Elle oppose ainsi Etat-Nation protecteur des nationaux et garant d’une certaine préférence
nationale – même si la notion n’était pas encore popularisée à son époque – pouvant aller
jusqu’à rejeter l’étranger et Etat de droit s’axant autour de la défense des droits et libertés
individuels – même si, de nos jours, l’Etat de droit concerne plutôt les problématiques
juridiques liées à la hiérarchie des normes et, effectivement, certaines libertés individuelles et
collectives.
Jean-Jacques Rousseau porte quant à lui une position plus équilibrée car, tout en se
positionnant dans une stratégie d’accueil des migrants, il ne rejette pas le cadre national en
lui-même en sanctuarisant le rôle de l’Etat et de la communauté nationale. Dans le livre
premier de L’Emile, Rousseau rejette en effet ce qui était qualifié au siècle des Lumières de
« cosmopolitisme » et qui est un concept qui ne retrouve pas totalement son équivalence
aujourd’hui mais que l’on pourrait plus ou moins rapprocher du mondialisme. Dans cette
logique, l’on pourrait croire que Rousseau pourrait être un alibi au non-accueil des migrants
actuellement à la frontière euro-biélorusse par des gouvernements comme celui de la Pologne
par exemple mais Rousseau se veut également le défenseur de l’hospitalité envers les
étrangers. Dans ses Rêveries du Promeneur solitaire, il affirme en effet qu’« il faut
s’empresser de secourir ceux qui en ont besoin mais dans le commerce de la vie laissons la
bienveillance naturelle et l’urbanité faire chacune leur œuvre sans que jamais rien de vénal et
de mercantile ose approcher d’une si pure source pour la corrompre ou l’altérer ». Aider un
autre humain nécessiteux est l’une des valeurs cardinales de la transmission chez Jean-
Jacques Rousseau qui, tout en dénonçant les volontés de généralisation d’un genre humain
voulant gommer ses différences et ses cultures propres, s’inscrirait dans une logique d’accueil
des migrants à la frontière polo-biélorusse.
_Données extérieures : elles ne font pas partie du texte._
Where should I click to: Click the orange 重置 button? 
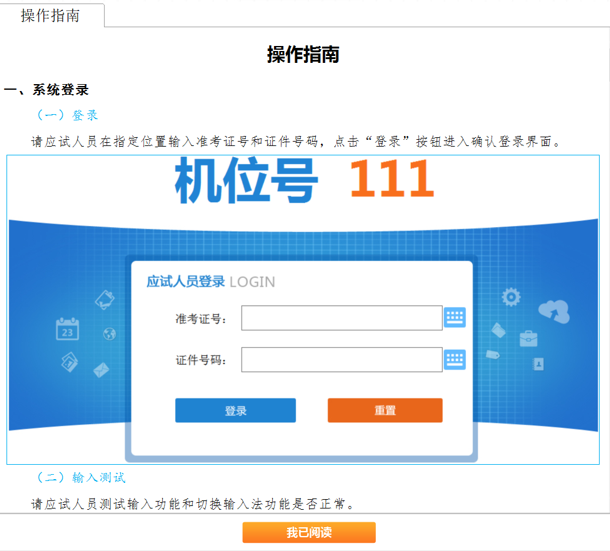(x=385, y=410)
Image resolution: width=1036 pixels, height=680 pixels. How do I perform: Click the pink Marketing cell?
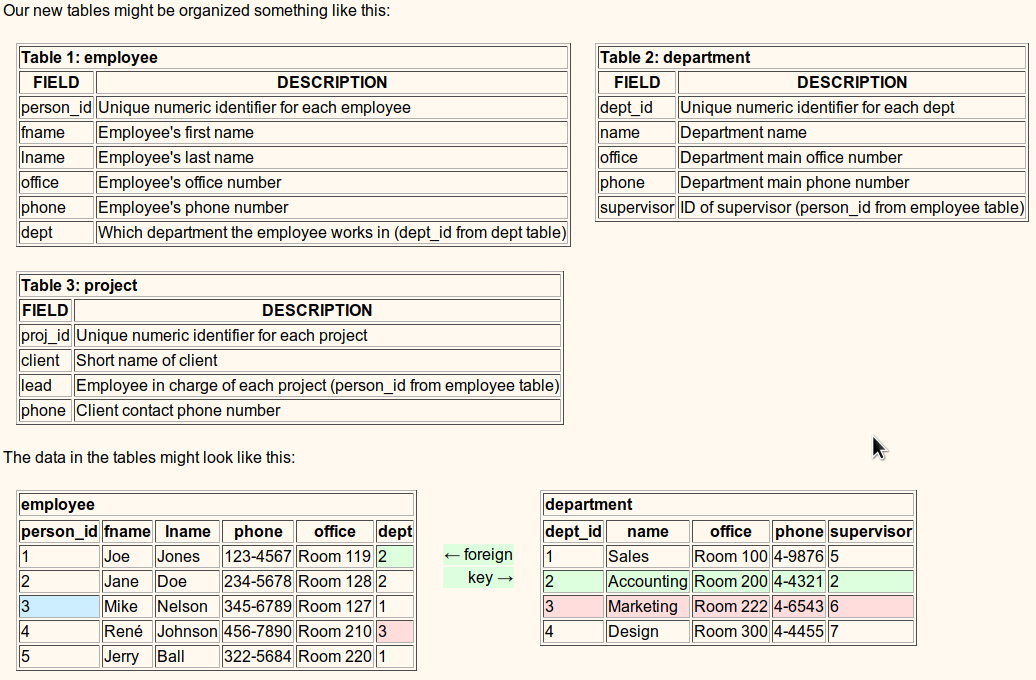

Rousseau transmet l’idée que la réalité et
l’importance des cadres national et patriotique n’empêche pas pour autant la mise en place et
le développement du concept d’hospitalité. Les Etats membres de l’UE ne peuvent donc
potentiellement utiliser la pensée de Jean-Jacques Rousseau pour justifier leur non-hospitalité
vis-à-vis des migrants bloqués à la frontière euro-biélorusse, tout comme il peut être considéré
déshonorant pour la Biélorussie au sens de Rousseau de les utiliser comme de vulgaires
moyens de pression.
Hannah Arendt et Jean-Jacques Rousseau apportent bien des clés à la compréhension de la
crise migratoire à la frontière euro-biélorusse par le prisme de questionnements sur la
pertinence de l’échelle nationale et de l’accueil des migrants en danger. Là où Arendt est
totalement critique de l’Etat-Nation qu’elle perçoit comme un obstacle à l’Etat de droit,
Rousseau se veut plus fidèle aux valeurs de nationalité et de patriotisme qui sont selon lui le
ciment de valeurs communes et d’un avenir commun et qui serait donc possiblement plus en
phase avec les arguments utilisés des côtés européen et biélorusse justifiant le non-accueil des
migrants bloqués à la frontière. Toutefois, concernant l’accueil migratoire, aussi bien
Rousseau avec son concept d’hospitalité qu’Arendt avec sa défense acharnée des « sans
pays » sont favorables à un certain « sauvetage humanitaire » qui consiste en l’accueil
inconditionnel des migrants en situation précaire. En somme, malgré des divergences sur la
problématique de la Nation, Rousseau et Arendt auraient donné une leçon d’humanisme à la
Biélorussie et aux Etats membres de l’UE.